Initially the agent was designed to work independently for longer periods of time (10-20 minutes) before providing results. However, user feedback showed that they preferred more control and frequent interactions. Therefore the agent was adjusted to work for shorter periods of time (a few minutes) before asking for feedback, striking a balance between autonomy and user engagement.
Challenges in developing fully autonomous agents: Two major obstacles hinder the development of fully autonomous coding agents. The technology is not yet advanced enough to handle complex, long-term tasks without failing and causing user dissatisfaction. Users are still getting used to the concept of AI assistants making major changes across multiple files or repositories.
3. Core Challenges and Improvements of Coding Agent
Key areas that require further development include: 1. Event modeling 2. Memory and world modeling 3. Accurately planning for the future 4. Improving context utilization, especially long contexts (context utilization drops significantly for more than 10,000 tokens), and enhancing reasoning capabilities for extended memory lengths (e.g., 100,000 tokens or more). Ongoing research aims to improve memory and reasoning capabilities for longer contexts.

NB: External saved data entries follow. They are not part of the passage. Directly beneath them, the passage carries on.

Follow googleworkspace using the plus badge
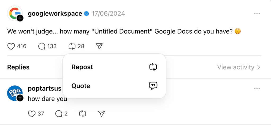This screenshot has height=125, width=271. 20,18

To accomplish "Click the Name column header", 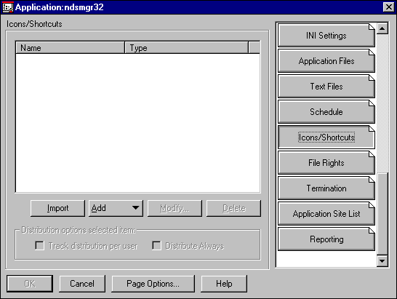I will coord(70,47).
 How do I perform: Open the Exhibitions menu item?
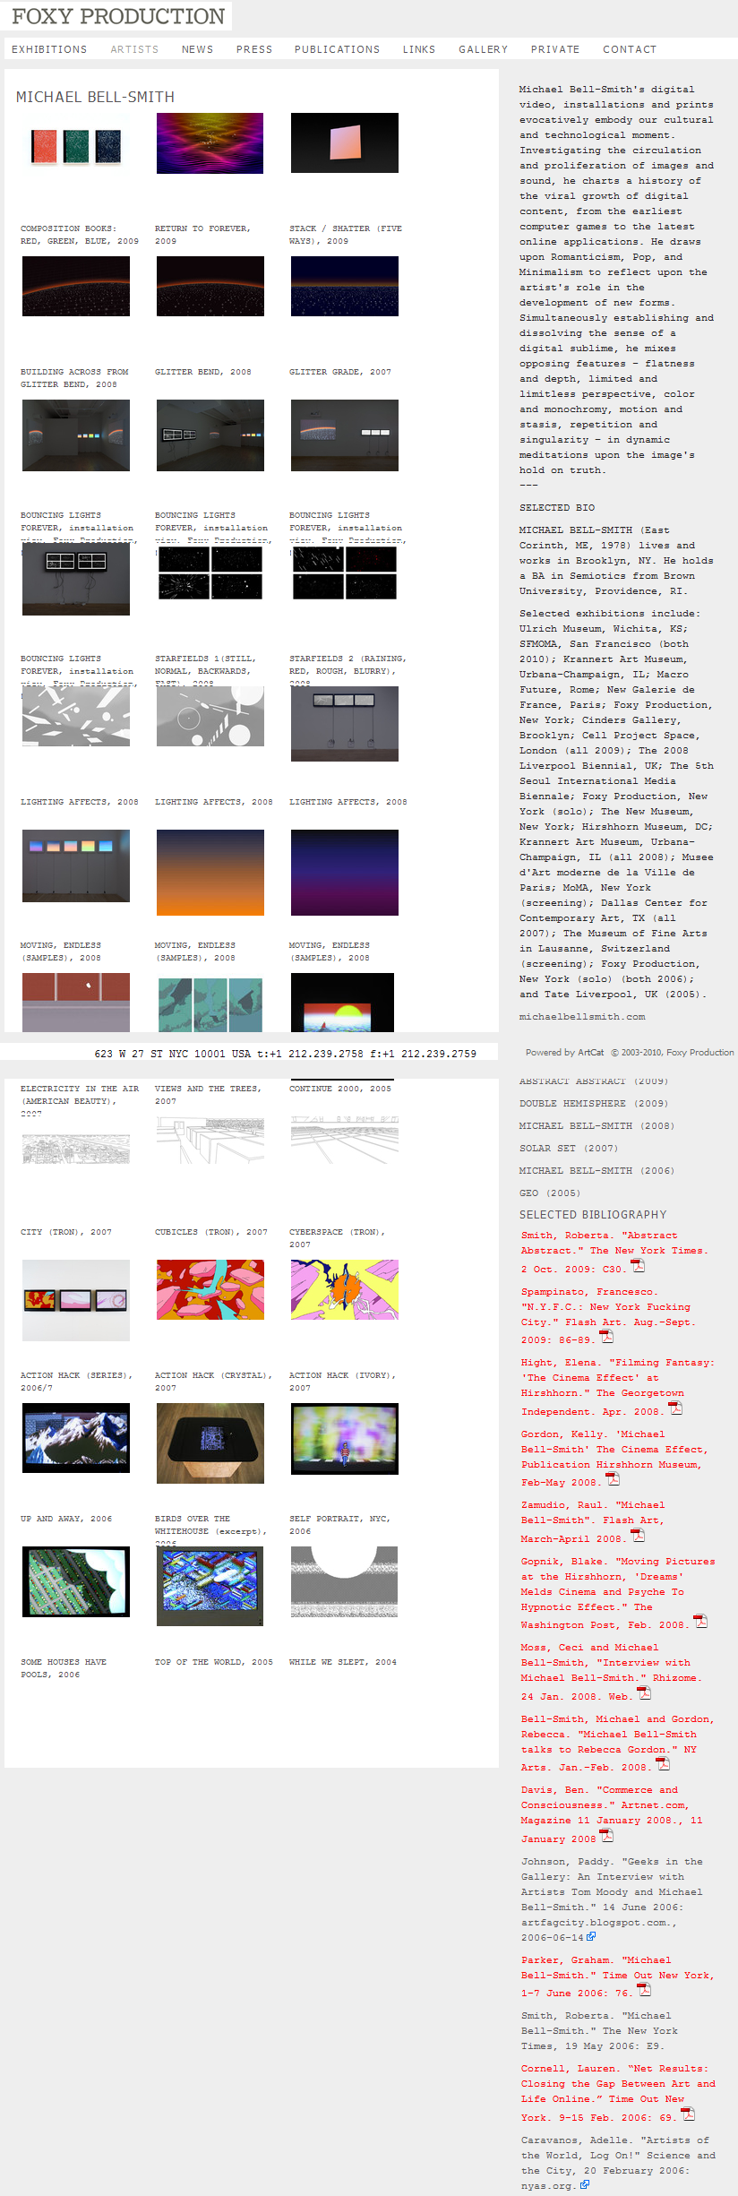coord(49,49)
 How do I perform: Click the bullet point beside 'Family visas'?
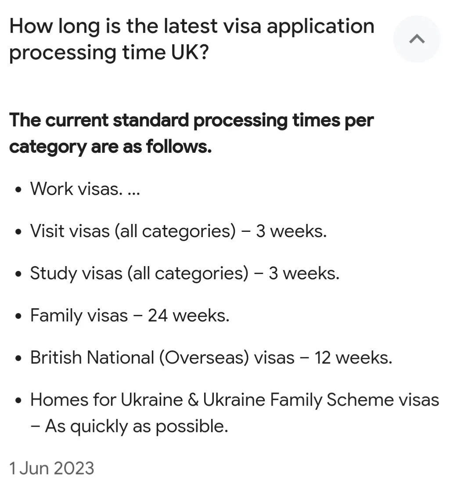tap(18, 317)
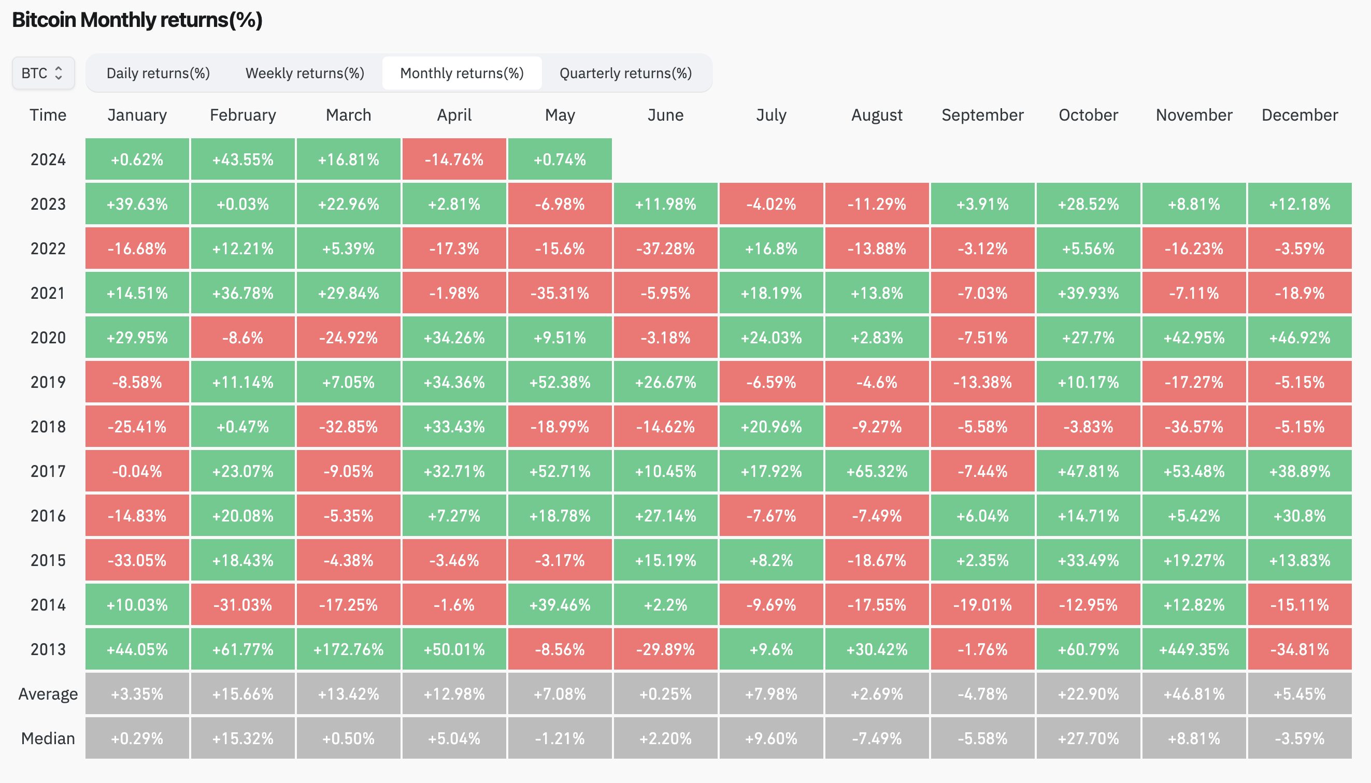The image size is (1371, 783).
Task: Click the Average row label
Action: [x=48, y=694]
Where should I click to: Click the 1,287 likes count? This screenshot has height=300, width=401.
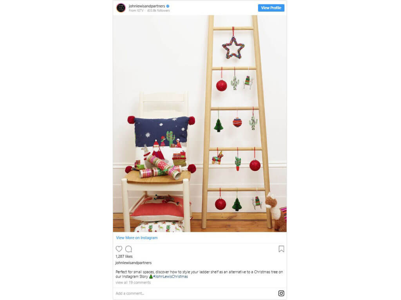tap(124, 256)
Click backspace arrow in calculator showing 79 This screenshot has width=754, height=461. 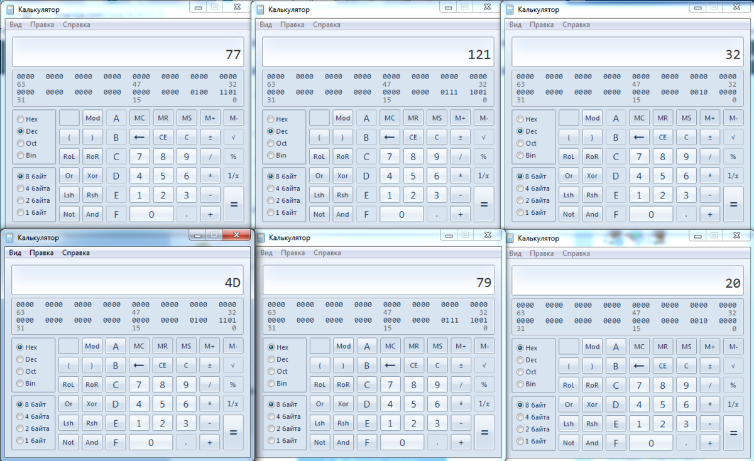[x=390, y=365]
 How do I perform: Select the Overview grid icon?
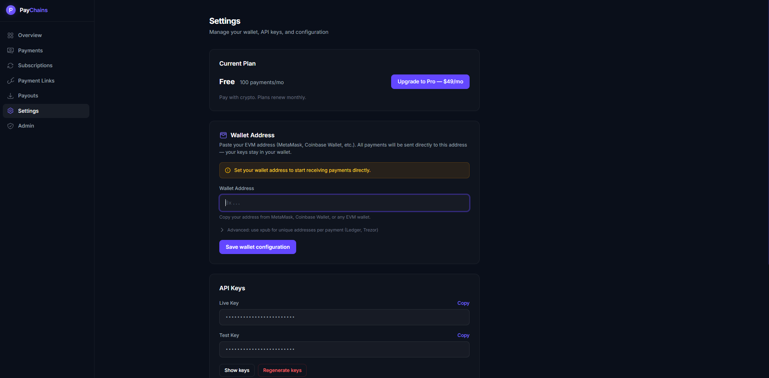pos(10,35)
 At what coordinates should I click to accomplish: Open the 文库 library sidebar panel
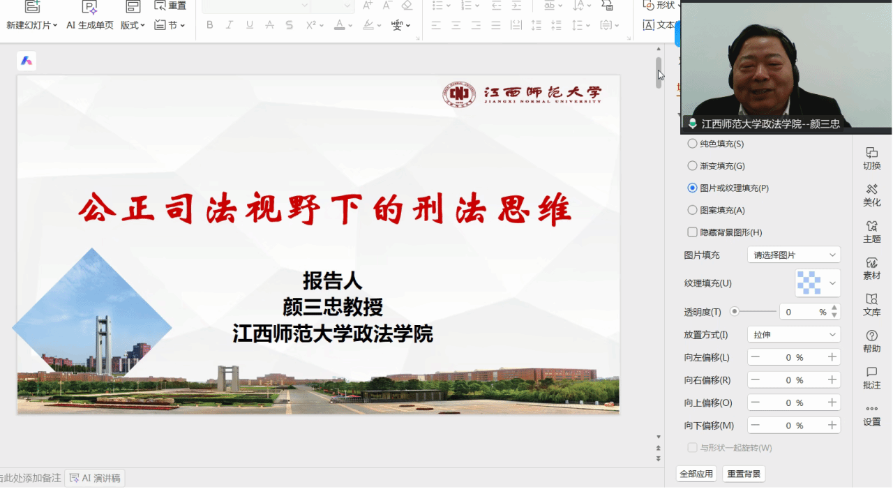871,304
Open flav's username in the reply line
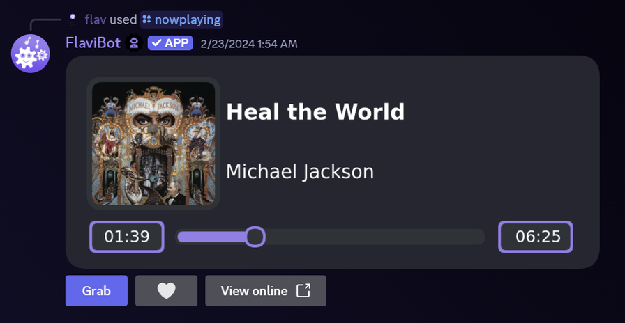625x323 pixels. coord(96,19)
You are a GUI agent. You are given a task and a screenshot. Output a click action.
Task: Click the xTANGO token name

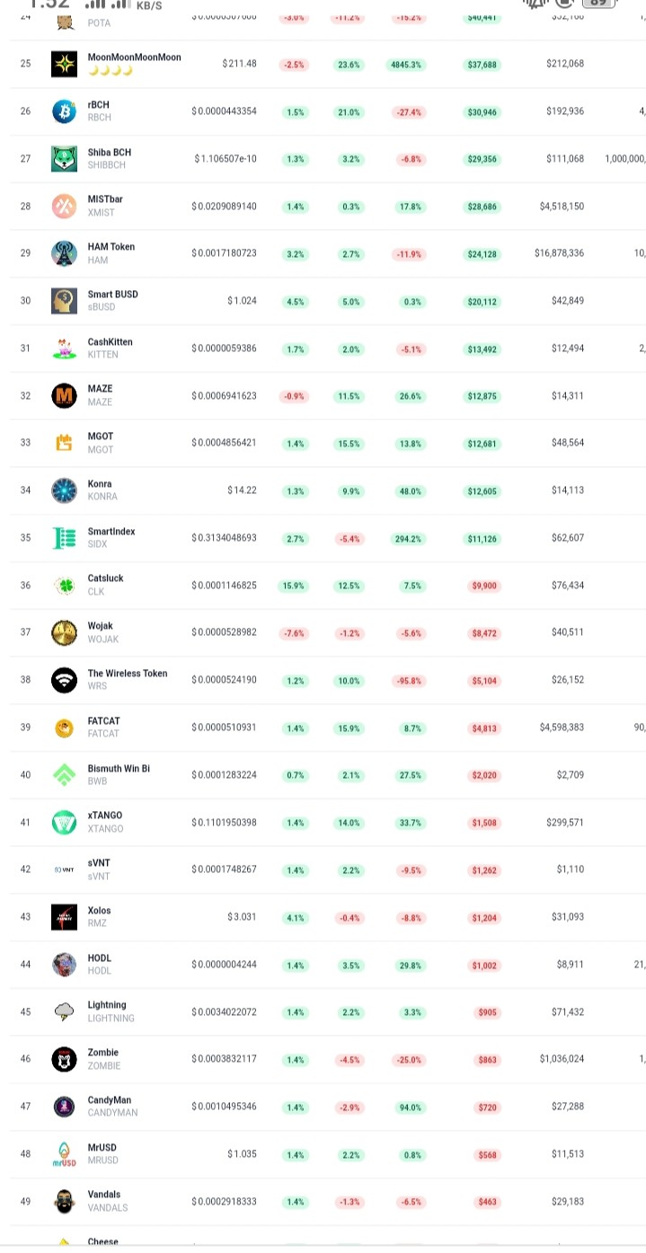(105, 816)
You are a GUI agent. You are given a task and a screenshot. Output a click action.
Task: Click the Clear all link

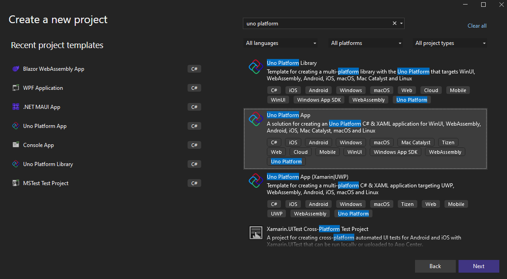(x=477, y=26)
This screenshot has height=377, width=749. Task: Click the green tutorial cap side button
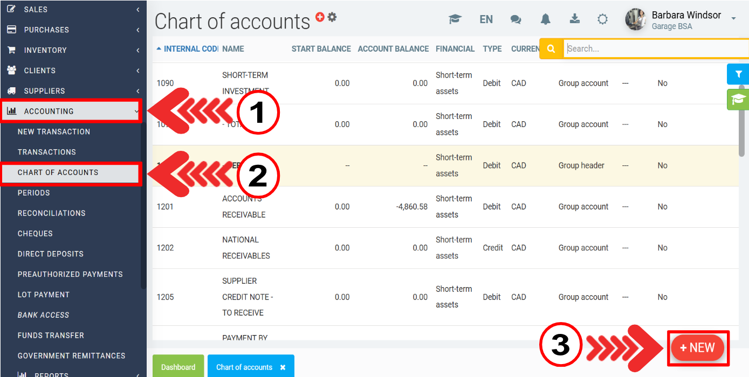[x=738, y=100]
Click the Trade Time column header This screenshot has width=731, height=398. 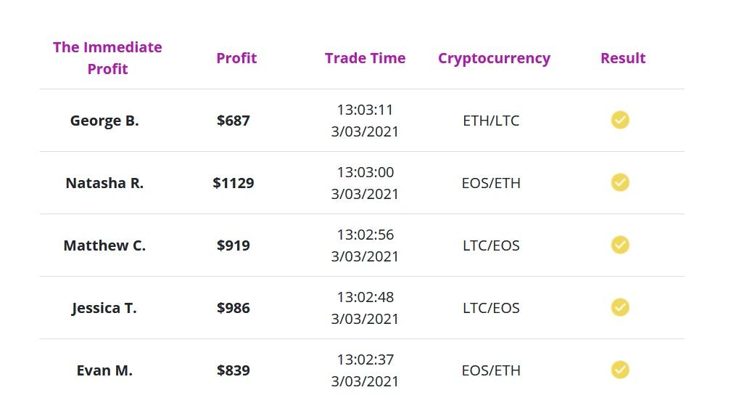tap(365, 58)
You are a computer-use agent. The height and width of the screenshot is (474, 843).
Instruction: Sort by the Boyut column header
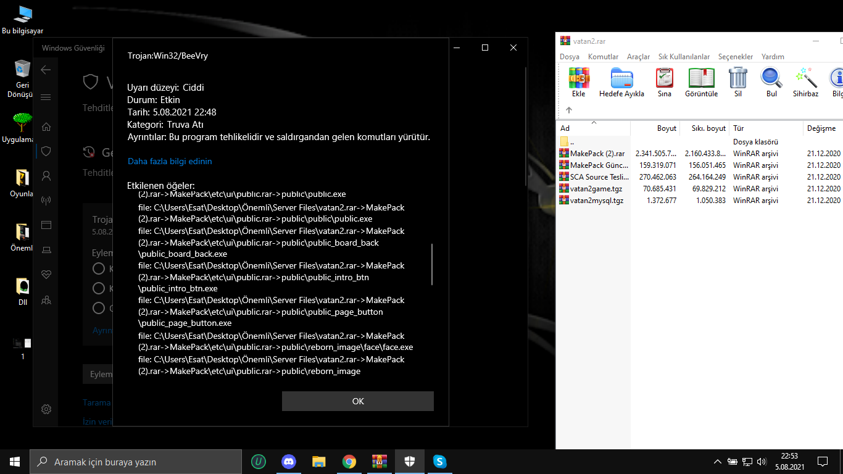pos(667,128)
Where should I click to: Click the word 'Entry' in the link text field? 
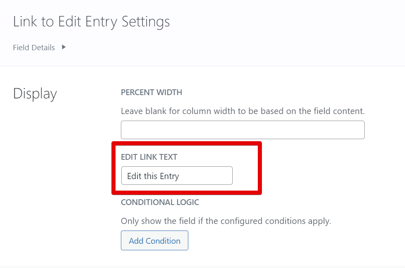[x=169, y=176]
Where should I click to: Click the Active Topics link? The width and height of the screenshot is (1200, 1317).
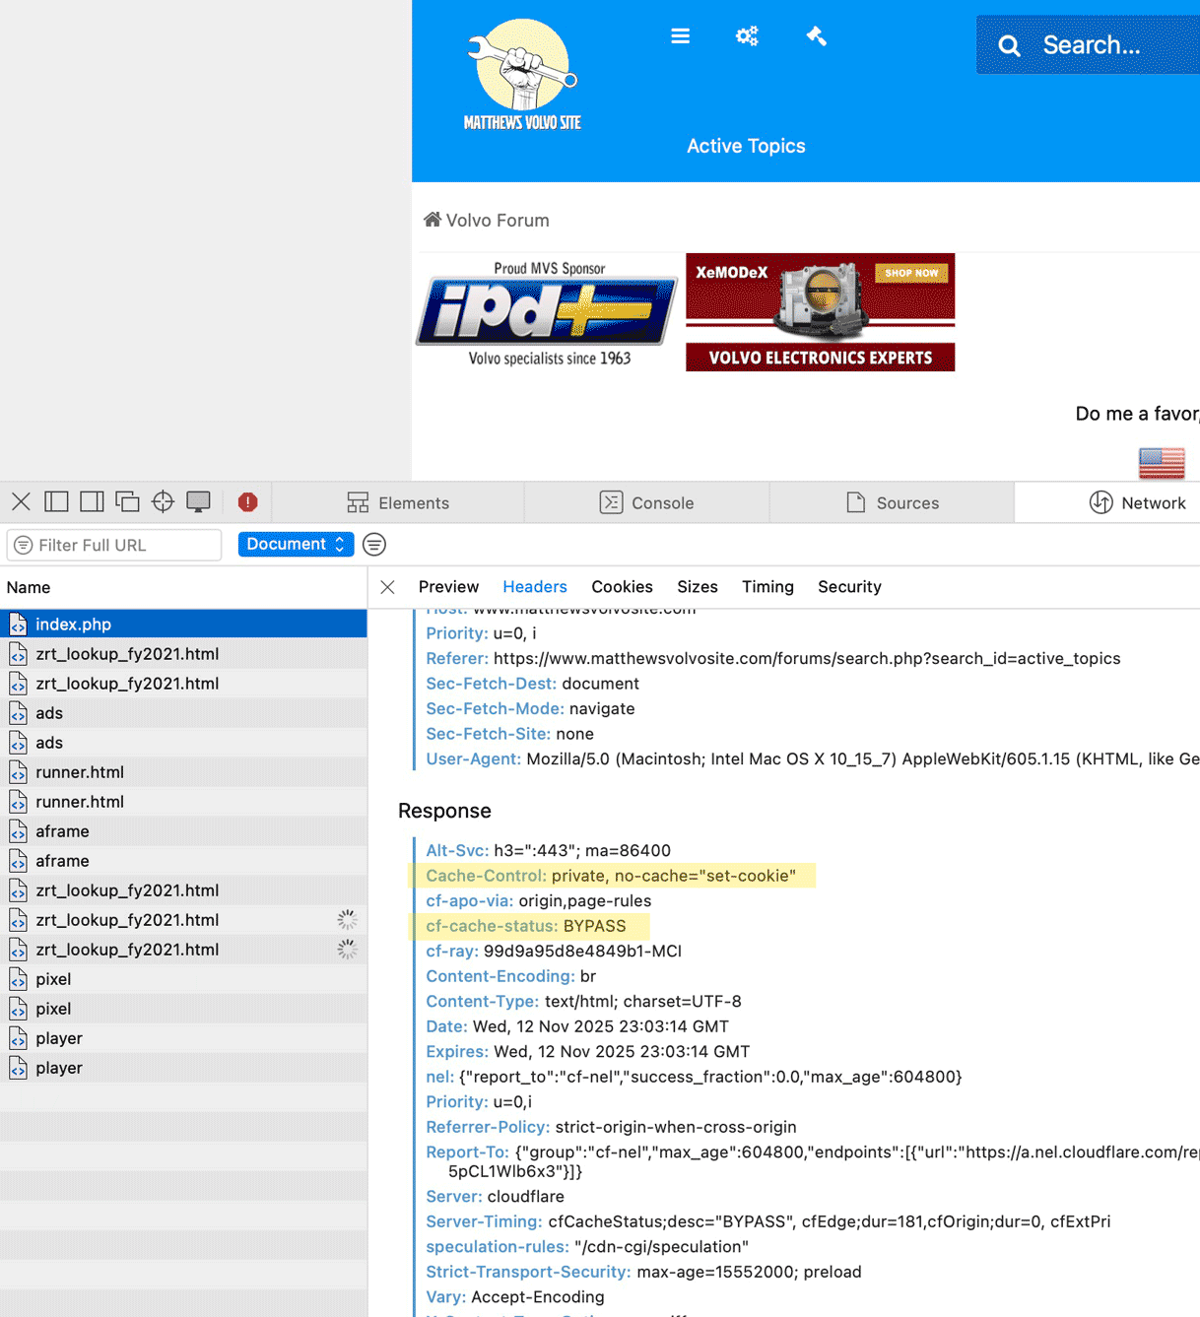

While world modeling may seem unrelated to coding agents, it plays an important role in solving common problems such as inaccurate planning. Solving world modeling challenges can improve the coding agent’s ability to make more efficient and accurate plans.
4. An important trend in AI Coding is the use of reasoning enhancement technology, similar to O3 or O1 methods
The approach could significantly improve the overall efficiency of code agents. While it currently involves high costs (10-100 times more), it could reduce error rates by half or even a quarter. As language models advance, these costs are expected to drop rapidly, which could make this approach a common technical route.
The O3 performed significantly better than other models in benchmark tests, including the Total Forces test, where the industry scores are generally around 50 points, but the O3 scored in the 70-75 range.
SMV scores have increased rapidly over the past few months. A few months ago, the scores were in the 30s, but now they are in the 50s.
Model performance enhancement techniques: Based on internal testing, applying advanced techniques can further improve the score to approximately 62 points. Leveraging O3 can push the score to 74-75 points. While these enhancements may significantly increase costs, the overall performance improvement is significant.
User experience and latency thresholds: Determining the optimal balance between performance and user experience is challenging. For autocomplete features, response times longer than 215-500 milliseconds may cause users to disable the feature. In chat apps, response times of a few seconds are often acceptable, but waiting 50-75 minutes is impractical. The threshold for acceptable latency varies by application and user expectations.
The two main obstacles to maximizing model quality are computing power requirements and associated costs.
5. GitHub Copilot is seen as a major competitor.
6. Customer success is critical to the adoption of AI coding tools.
Post-sales support, training, onboarding, and adoption are key differentiators. One startup has 60-70 people dedicated to customer success, about half of its workforce. It’s a big investment, but it helps ensure customer satisfaction.